**ASSIGNMENT**
Note the line containing "Where should I"; from it through the last line below, give only those lines again, exactly, both ends included, skipping pictures.

** Opening AVAILABLE DATA block **

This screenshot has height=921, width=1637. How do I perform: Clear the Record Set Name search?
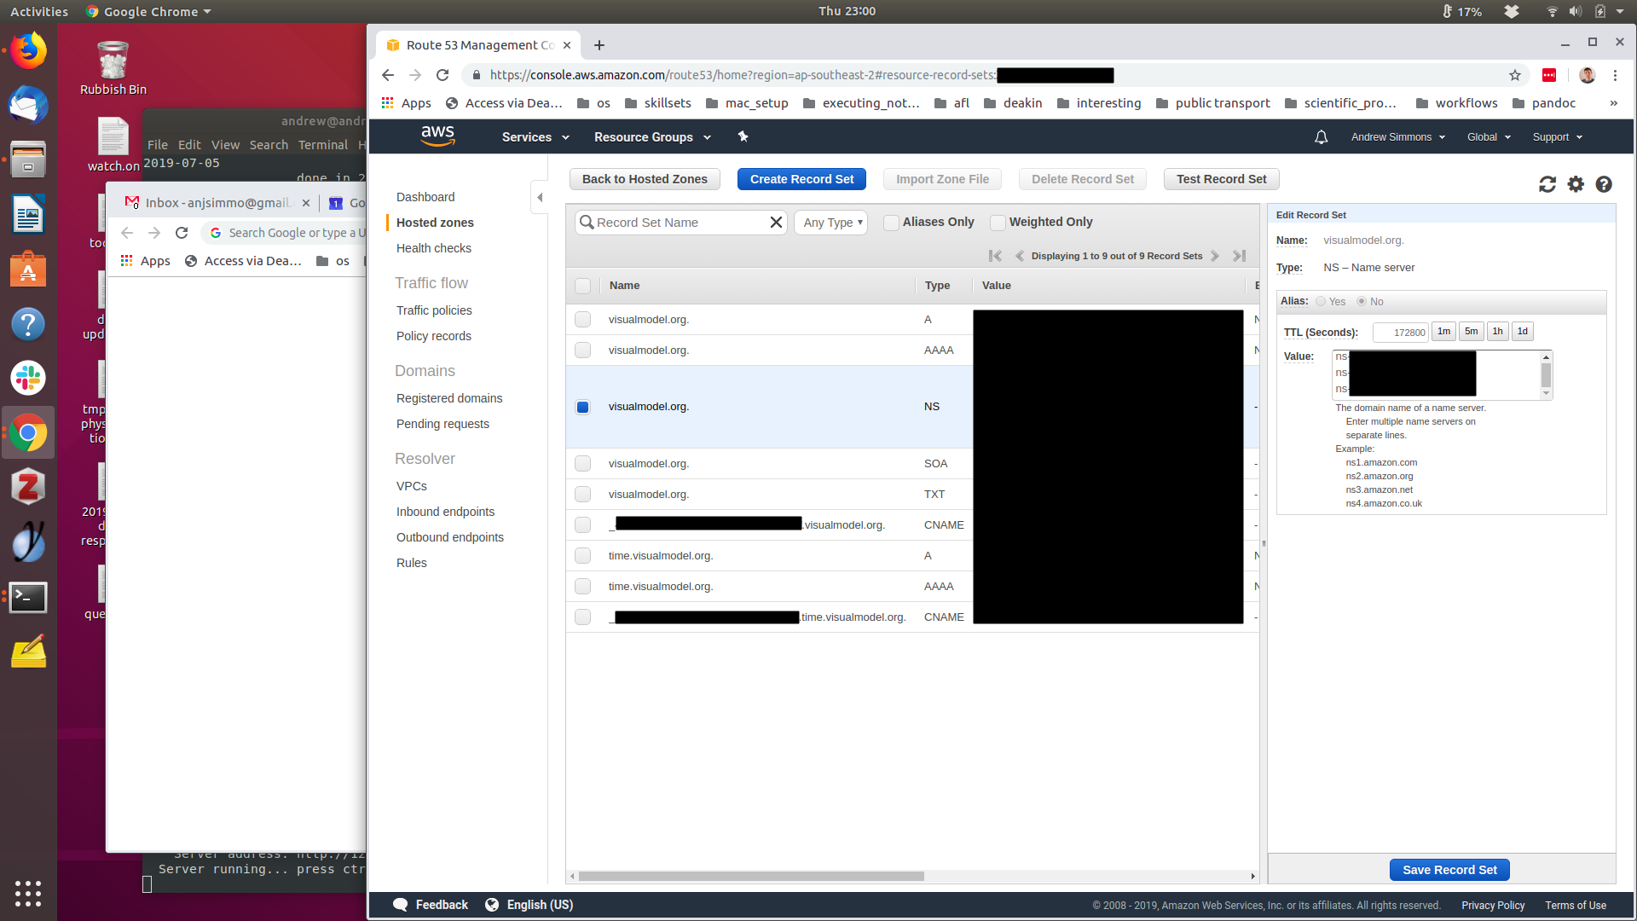pos(776,223)
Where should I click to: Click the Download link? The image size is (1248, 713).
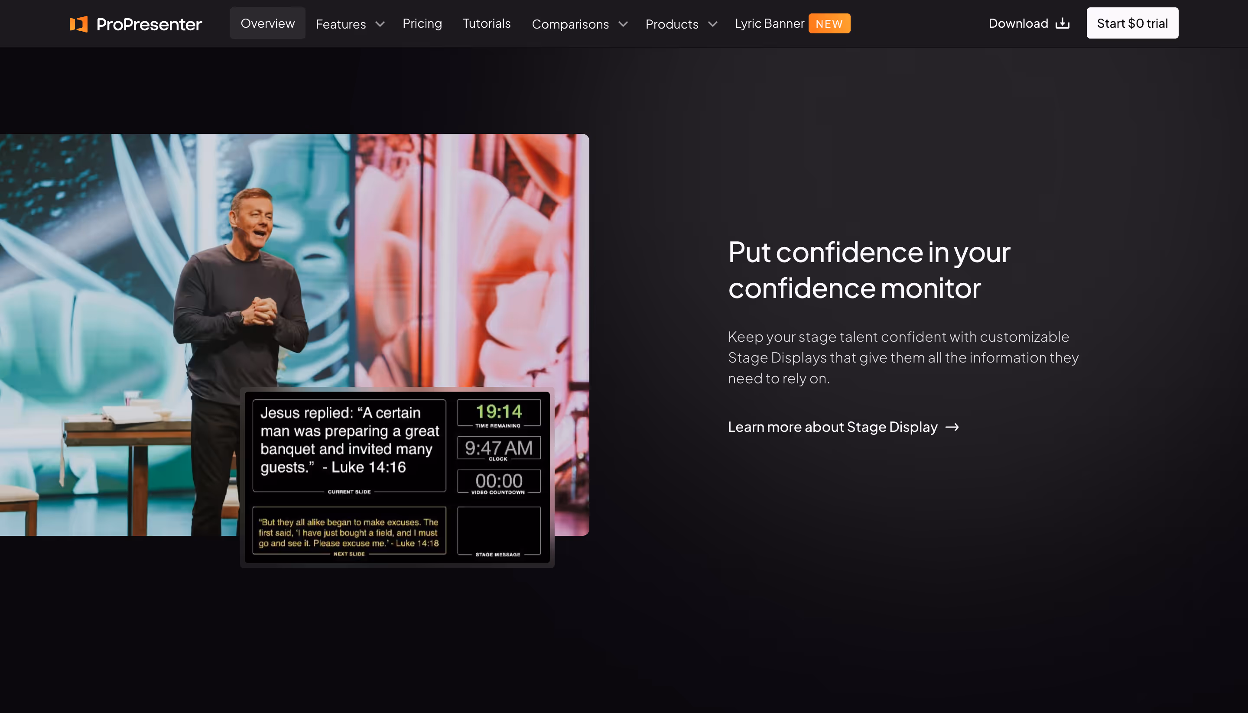(1018, 23)
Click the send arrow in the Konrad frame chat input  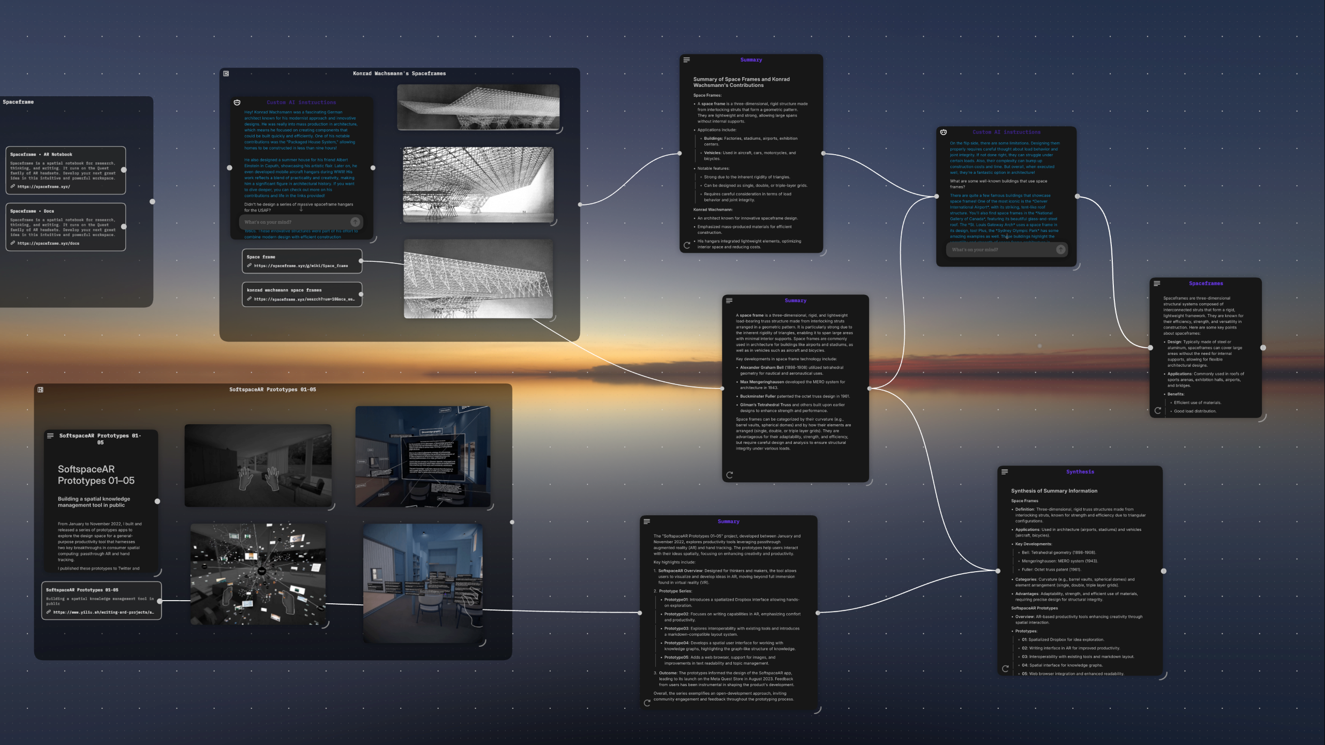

** Closing AVAILABLE DATA block **

**EXERCISE SOLUTION**
Where should I click to: Click the Download link? The image size is (1248, 713).
(1018, 23)
Click the send arrow in the Konrad frame chat input  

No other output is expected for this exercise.